▶ _Stated exercise_
Starting from the first line and stopping after the one that contains "[x=834, y=16]", convert the lines into a Markdown table with columns No and Entry. Number each row and leave out blank lines.

--------------------------------

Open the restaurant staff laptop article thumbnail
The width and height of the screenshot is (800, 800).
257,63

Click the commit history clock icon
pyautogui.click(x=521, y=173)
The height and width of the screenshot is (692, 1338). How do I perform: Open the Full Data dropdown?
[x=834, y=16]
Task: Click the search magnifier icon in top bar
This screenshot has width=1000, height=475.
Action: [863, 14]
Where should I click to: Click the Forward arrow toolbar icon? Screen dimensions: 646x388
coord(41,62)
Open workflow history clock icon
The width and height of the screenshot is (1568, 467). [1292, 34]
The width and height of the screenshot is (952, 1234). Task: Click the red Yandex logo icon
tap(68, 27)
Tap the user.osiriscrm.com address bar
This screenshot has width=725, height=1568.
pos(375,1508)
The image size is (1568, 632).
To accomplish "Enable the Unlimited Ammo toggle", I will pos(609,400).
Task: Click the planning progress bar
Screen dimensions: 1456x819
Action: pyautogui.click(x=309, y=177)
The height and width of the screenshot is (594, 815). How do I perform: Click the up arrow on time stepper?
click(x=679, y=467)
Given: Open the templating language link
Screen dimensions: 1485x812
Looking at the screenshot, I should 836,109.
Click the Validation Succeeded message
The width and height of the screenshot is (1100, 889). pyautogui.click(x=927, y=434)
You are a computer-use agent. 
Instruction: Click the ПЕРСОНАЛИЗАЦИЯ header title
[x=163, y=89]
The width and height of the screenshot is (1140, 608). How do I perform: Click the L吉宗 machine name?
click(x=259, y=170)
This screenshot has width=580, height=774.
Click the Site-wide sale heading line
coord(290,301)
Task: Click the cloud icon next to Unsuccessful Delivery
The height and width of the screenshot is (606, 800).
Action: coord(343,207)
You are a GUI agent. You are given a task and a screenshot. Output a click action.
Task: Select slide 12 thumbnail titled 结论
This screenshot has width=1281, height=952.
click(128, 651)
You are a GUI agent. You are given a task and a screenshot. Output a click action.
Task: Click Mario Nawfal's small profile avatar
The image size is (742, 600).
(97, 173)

--------------------------------

▶ _Expected output_
| No | Entry |
|---|---|
| 1 | Open the restaurant staff laptop article thumbnail |
| 2 | The width and height of the screenshot is (800, 800). |
| 3 | 257,63 |
| 4 | Click the commit history clock icon |
| 5 | pyautogui.click(x=521, y=173) |
| 6 | The height and width of the screenshot is (692, 1338). How do I perform: Open the Full Data dropdown? |
| 7 | [x=834, y=16] |